**SUPPLIED DATA:**
++++++++++

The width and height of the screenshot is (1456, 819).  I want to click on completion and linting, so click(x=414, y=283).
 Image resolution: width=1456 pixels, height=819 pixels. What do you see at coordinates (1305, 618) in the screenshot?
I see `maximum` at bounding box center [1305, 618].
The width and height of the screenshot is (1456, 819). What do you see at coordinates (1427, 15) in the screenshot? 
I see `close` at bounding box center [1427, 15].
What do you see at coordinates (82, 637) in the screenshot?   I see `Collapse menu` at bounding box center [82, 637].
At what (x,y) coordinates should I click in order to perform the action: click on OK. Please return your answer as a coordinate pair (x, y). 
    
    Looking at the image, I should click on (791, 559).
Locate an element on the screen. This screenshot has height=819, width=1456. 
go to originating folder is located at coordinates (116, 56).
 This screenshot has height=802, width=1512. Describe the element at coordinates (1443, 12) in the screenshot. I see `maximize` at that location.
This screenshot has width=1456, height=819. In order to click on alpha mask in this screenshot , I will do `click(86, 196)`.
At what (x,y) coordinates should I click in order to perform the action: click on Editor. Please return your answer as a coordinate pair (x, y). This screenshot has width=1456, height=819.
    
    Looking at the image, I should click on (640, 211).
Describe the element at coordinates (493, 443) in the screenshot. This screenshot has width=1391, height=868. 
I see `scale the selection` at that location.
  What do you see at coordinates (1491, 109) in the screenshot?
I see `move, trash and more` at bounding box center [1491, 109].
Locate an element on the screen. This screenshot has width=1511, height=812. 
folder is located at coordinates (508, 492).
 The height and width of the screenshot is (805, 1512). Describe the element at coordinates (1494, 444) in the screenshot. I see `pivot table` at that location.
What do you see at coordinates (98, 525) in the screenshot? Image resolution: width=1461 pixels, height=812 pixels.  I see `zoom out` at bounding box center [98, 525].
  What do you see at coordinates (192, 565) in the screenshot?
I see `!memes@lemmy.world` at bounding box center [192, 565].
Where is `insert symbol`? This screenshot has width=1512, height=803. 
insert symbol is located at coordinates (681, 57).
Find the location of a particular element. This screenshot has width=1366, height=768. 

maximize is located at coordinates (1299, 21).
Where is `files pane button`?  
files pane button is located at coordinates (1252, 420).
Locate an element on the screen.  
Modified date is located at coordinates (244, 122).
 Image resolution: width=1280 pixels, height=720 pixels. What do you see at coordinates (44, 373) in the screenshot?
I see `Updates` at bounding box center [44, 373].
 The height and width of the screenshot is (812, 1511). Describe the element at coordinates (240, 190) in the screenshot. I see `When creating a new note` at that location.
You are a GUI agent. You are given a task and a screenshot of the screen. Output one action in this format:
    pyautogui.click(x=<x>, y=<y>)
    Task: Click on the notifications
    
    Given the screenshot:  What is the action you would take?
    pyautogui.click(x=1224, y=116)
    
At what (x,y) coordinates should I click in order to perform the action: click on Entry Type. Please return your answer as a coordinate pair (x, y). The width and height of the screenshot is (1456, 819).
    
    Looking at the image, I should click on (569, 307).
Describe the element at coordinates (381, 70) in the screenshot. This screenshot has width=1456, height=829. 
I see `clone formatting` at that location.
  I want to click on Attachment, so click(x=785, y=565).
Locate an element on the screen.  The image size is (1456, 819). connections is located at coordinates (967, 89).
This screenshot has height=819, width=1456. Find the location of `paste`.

++++++++++

**WRITTEN PROBLEM:** Rewrite the lines above, putting "Find an element on the screen" wherever "Locate an element on the screen" occurs and leaving everything else as it is.

**WORKED ANSWER:**
The width and height of the screenshot is (1456, 819).  I want to click on completion and linting, so click(x=414, y=283).
 Image resolution: width=1456 pixels, height=819 pixels. What do you see at coordinates (1305, 618) in the screenshot?
I see `maximum` at bounding box center [1305, 618].
The width and height of the screenshot is (1456, 819). What do you see at coordinates (1427, 15) in the screenshot? 
I see `close` at bounding box center [1427, 15].
What do you see at coordinates (82, 637) in the screenshot?   I see `Collapse menu` at bounding box center [82, 637].
At what (x,y) coordinates should I click in order to perform the action: click on OK. Please return your answer as a coordinate pair (x, y). 
    
    Looking at the image, I should click on (791, 559).
Find an element on the screen. This screenshot has height=819, width=1456. 
go to originating folder is located at coordinates (116, 56).
 This screenshot has height=802, width=1512. Describe the element at coordinates (1443, 12) in the screenshot. I see `maximize` at that location.
This screenshot has width=1456, height=819. In order to click on alpha mask in this screenshot , I will do `click(86, 196)`.
At what (x,y) coordinates should I click in order to perform the action: click on Editor. Please return your answer as a coordinate pair (x, y). This screenshot has width=1456, height=819.
    
    Looking at the image, I should click on (640, 211).
Describe the element at coordinates (493, 443) in the screenshot. This screenshot has width=1391, height=868. 
I see `scale the selection` at that location.
  What do you see at coordinates (1491, 109) in the screenshot?
I see `move, trash and more` at bounding box center [1491, 109].
Find an element on the screen. This screenshot has width=1511, height=812. 
folder is located at coordinates (508, 492).
 The height and width of the screenshot is (805, 1512). Describe the element at coordinates (1494, 444) in the screenshot. I see `pivot table` at that location.
What do you see at coordinates (98, 525) in the screenshot? Image resolution: width=1461 pixels, height=812 pixels.  I see `zoom out` at bounding box center [98, 525].
  What do you see at coordinates (192, 565) in the screenshot?
I see `!memes@lemmy.world` at bounding box center [192, 565].
Where is `insert symbol`? This screenshot has width=1512, height=803. 
insert symbol is located at coordinates (681, 57).
Find the location of a particular element. This screenshot has width=1366, height=768. 

maximize is located at coordinates (1299, 21).
Where is `files pane button`?  
files pane button is located at coordinates (1252, 420).
Find an element on the screen.  
Modified date is located at coordinates (244, 122).
 Image resolution: width=1280 pixels, height=720 pixels. What do you see at coordinates (44, 373) in the screenshot?
I see `Updates` at bounding box center [44, 373].
 The height and width of the screenshot is (812, 1511). Describe the element at coordinates (240, 190) in the screenshot. I see `When creating a new note` at that location.
You are a GUI agent. You are given a task and a screenshot of the screen. Output one action in this format:
    pyautogui.click(x=<x>, y=<y>)
    Task: Click on the notifications
    
    Given the screenshot:  What is the action you would take?
    pyautogui.click(x=1224, y=116)
    
At what (x,y) coordinates should I click in order to perform the action: click on Entry Type. Please return your answer as a coordinate pair (x, y). The width and height of the screenshot is (1456, 819).
    
    Looking at the image, I should click on (569, 307).
Describe the element at coordinates (381, 70) in the screenshot. This screenshot has width=1456, height=829. 
I see `clone formatting` at that location.
  I want to click on Attachment, so click(x=785, y=565).
Find an element on the screen.  The image size is (1456, 819). connections is located at coordinates (967, 89).
This screenshot has height=819, width=1456. Find the location of `paste`.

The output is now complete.